Question pourtant simple ! Pourquoi nous écarte-t-on des bourses d’excellence en dépit de nos excellents résultats conquis à force de peine, à coup de misère et d’oubli de ressentiments ? Lorsque nous postulons à des bourses qui relèvent de la compétence nationale, une réponse discriminante nous est opposée « vous êtes déjà boursiers » et nous voilà éconduits, coltinant au loin notre fardeau de bourse regrettable.
Ainsi nous avons le sentiment qu’un gros pouce national bouche notre horizon, que nous avons été gentiment déposés dans une impasse, envoyés dans un pays où le racisme est toujours présent. Dites-nous le contraire. Dites-nous que nous n’avons pas été envoyés au casse-pipe, dans une tranchée en plein air.
Nous aimerions aussi savoir si vous avez un projet pour les étudiants que vous envoyez à l’extérieur et qui font résonner le nom de notre pays dans les contrées où on ne l’entendait pas.
Parce qu’à l’heure où nous vous écrivons, nul ne peut nous assurer que l’on se souvient parfois de nous dans vos réunions. Sinon comment expliquer le grand silence assourdissant de l’État ? Comment comprendre qu’aucun fonctionnaire mandaté ne soit jamais venu nous voir pour discuter difficultés et avenir.
Dans l’absolu, rien ne nous motive à espérer. Nos devanciers qui sont revenus ont des ongles blancs à force d’inactivité, emploi difficile à trouver, et pire aucune mesure d’accompagnement ; notre pays semble être un désert de poste.
Monsieur le premier Citoyen, nous avons des camarades couchés en ce moment sur des bat-flancs en prison ici en Algérie attendant un procès qu’on ne programme pas faute de temps comme s’il n’y avait pas 365 jours dans l’année et souvent même 366.
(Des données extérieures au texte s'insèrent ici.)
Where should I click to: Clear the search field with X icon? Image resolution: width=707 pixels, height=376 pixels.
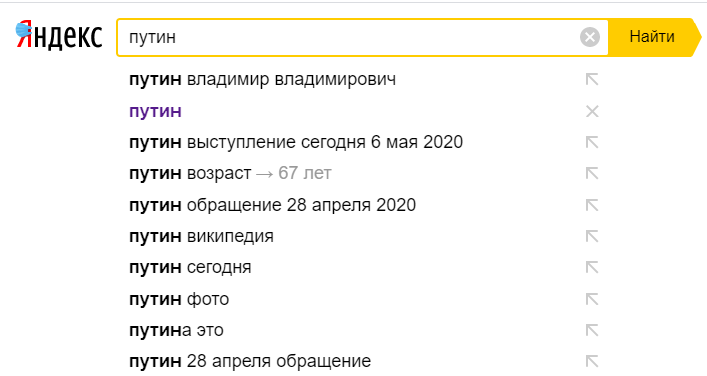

Et dans cette situation, l’inaction révoltante de notre ambassade nous laisse penser qu’ils en ont encore pour longtemps. Monsieur le Président, si nous qui respirons la liberté nous nous plaignons des conditions sociales en Algérie, imaginez un peu le vécu de vos compatriotes, hommes et femme (parce qu’il y a également une fille détenue) dans une prison algérienne !
L’air serait devenu infect à Kossyam si tant est que vous eussiez entendu les raisons de leur mise hors société. Tout ce qu’on peut vous dire est qu’ils n’ont ni volé, ni tué, ni violé. Nous vous suggérons de demander des explications à l’ambassadeur qui se trouve à Alger, au nom de votre politique.
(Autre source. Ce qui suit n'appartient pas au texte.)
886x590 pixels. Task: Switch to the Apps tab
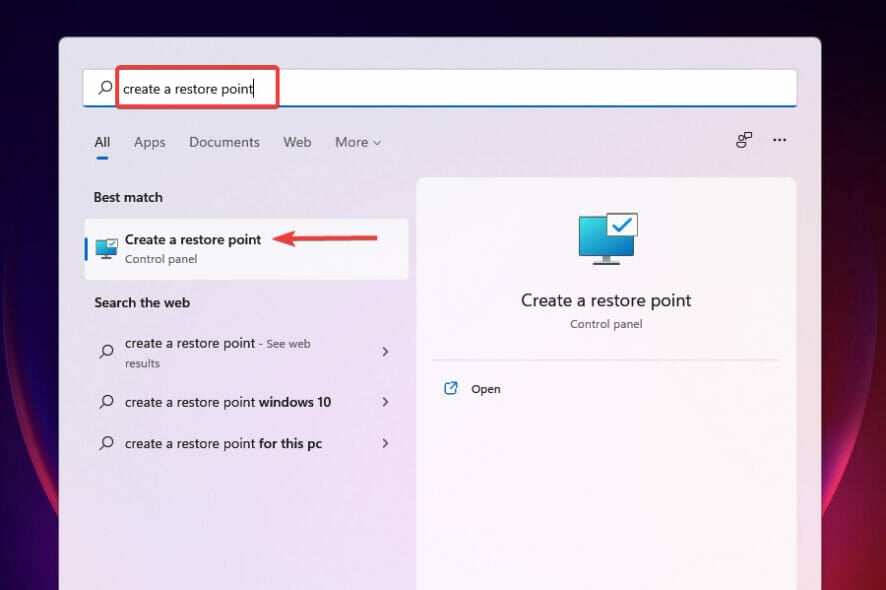[x=149, y=142]
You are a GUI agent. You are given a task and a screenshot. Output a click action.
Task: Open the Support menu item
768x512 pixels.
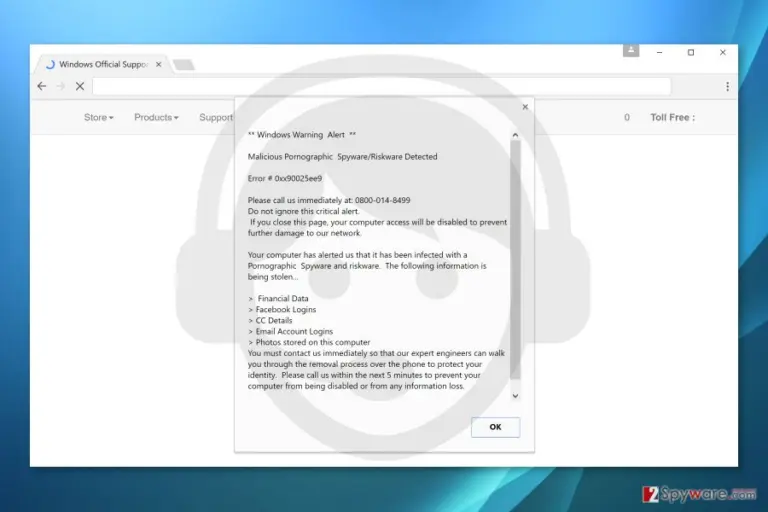pyautogui.click(x=216, y=118)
Somme toute, Excellence Monsieur le Président, nous pensons qu’il est d’un commun avis que l’éducation demeure l’immense corps malade de la République et qu’il faille vite aller aux soins. Le Burkina compte sur ses jeunes, qu’ils aient étudiés ou pas, alors aucun citoyen ne devrait être oublié dans son chantier quotidien. L’impression de mépris est le ventre sombre du droit à l’irresponsabilité.
Excellence Monsieur le Président, des fils et des filles du pays vous ont parlé.